Il s’agit de l’arrivée d’un nouveau mode de transport de luxe, à cheval entre le transport touristique et celui de voyageurs. Selon Hassan Khalii, secrétaire général de la Fédération marocaine de l’Union des transporteurs routiers de personnes, qui dit adhérer pleinement à ce projet, affirmant qu’il a eu l’occasion d’en débattre avec le ministre, ce transport destiné à une clientèle VIP se fera avec des autocars d’une trentaine de places.

Le ministère veut attirer de nouveaux investisseurs pour ce segment

Ces véhicules seront équipés de tout le confort possible, avec éventuellement une hôtesse et un service repas servi durant le voyage. Ils assureront, sans passer par les gares routières publiques, des liaisons point à point, à portes fermées, en empruntant uniquement le réseau autoroutier.

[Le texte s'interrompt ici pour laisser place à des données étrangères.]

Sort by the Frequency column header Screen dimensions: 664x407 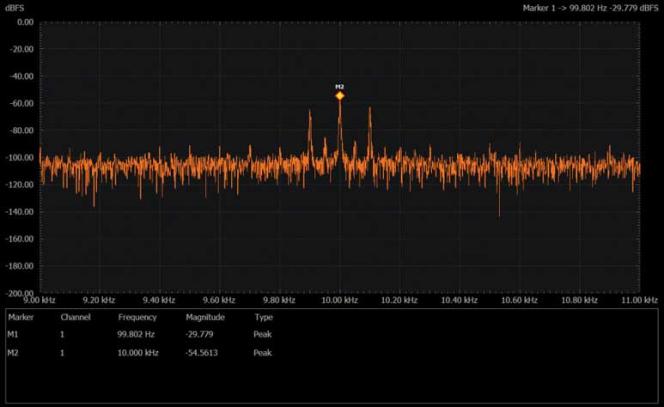[137, 317]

La clientèle ciblée par ce nouveau mode de transport est évidemment une clientèle aisée, ce qui fait qu’il n’y aura pas de toutes les manières de concurrence entre ces autocars d’un nouveau standing et ceux qui assurent actuellement le transport de voyageurs.

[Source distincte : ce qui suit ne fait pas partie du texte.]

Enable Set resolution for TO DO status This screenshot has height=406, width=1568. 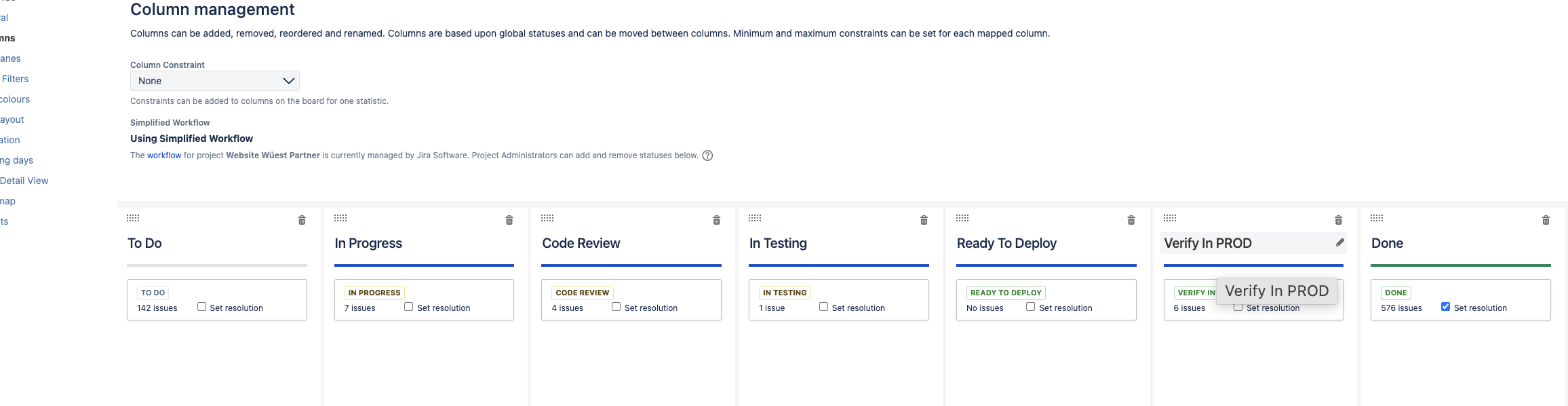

Avec un tel modèle de transport, le ministère espère, en réalité, tirer le secteur vers le haut en espérant que les sociétés de transport qui sont déjà bien structurées et organisées soient séduites par ce concept et y adhérer. Et, précise une source qui suit ce dossier, le ministère atteindra son objectif si des investisseurs en dehors du secteur manifestent leur intérêt à ce projet. En tout état de cause, ce fameux cahier des charges qui a créé le malentendu, faute d’une bonne communication, est en cours de finalisation, et sera soumis dès la semaine prochaine à l’appréciation de certains professionnels triés sur le volet pour éventuellement y apposer leurs remarques avant le lancement des appels d’offres…

L’agrément sera remplacé par un système contractuel entre l’Etat et le transporteur

Cependant, cette initiative ne doit pas être considérée comme isolée de la réforme globale du transport de voyageurs mais bien comme un maillon de ce processus. En effet, la réforme du transport public de voyageurs se fera suivant un programme et une stratégie qui a déjà commencé avec la publication des noms des titulaires des agréments de transport au début du mois de mars 2012, événement qui a fait beaucoup de bruit étant donné la sensibilité du sujet.

La prochaine étape devrait être la prise en main de cette réforme dès le début de l’année 2013 par l’Agence nationale de réglementation et de sécurité du transport (ANRST) qui est en cours de création. C’est elle qui devrait, sur la base d’une nouvelle étude, piloter tout le projet de réforme du secteur de transport de voyageurs avec au bout du parcours la suppression du fameux agrément et son remplacement par un nouveau système contractuel entre l’Etat et le transporteur sur la base d’un nouveau cahier des charges à élaborer. Le but est de tirer l’activité vers le haut, avec une période de transition de trois ans pour permettre aux transporteurs actuels de se mettre à niveau et de se conformer à la nouvelle loi qui viendra modifier le dahir de 1963. Cette mise à niveau passe évidemment par un renforcement du professionnalisme des acteurs, une modernisation du parc d’autocars et une amélioration de la formation des salariés du secteur.

Tout ceci devrait bien se dérouler, à condition que le département du transport s’oriente vers une meilleure communication, plus pédagogique, en direction des transporteurs dont la majorité baigne dans l’informel.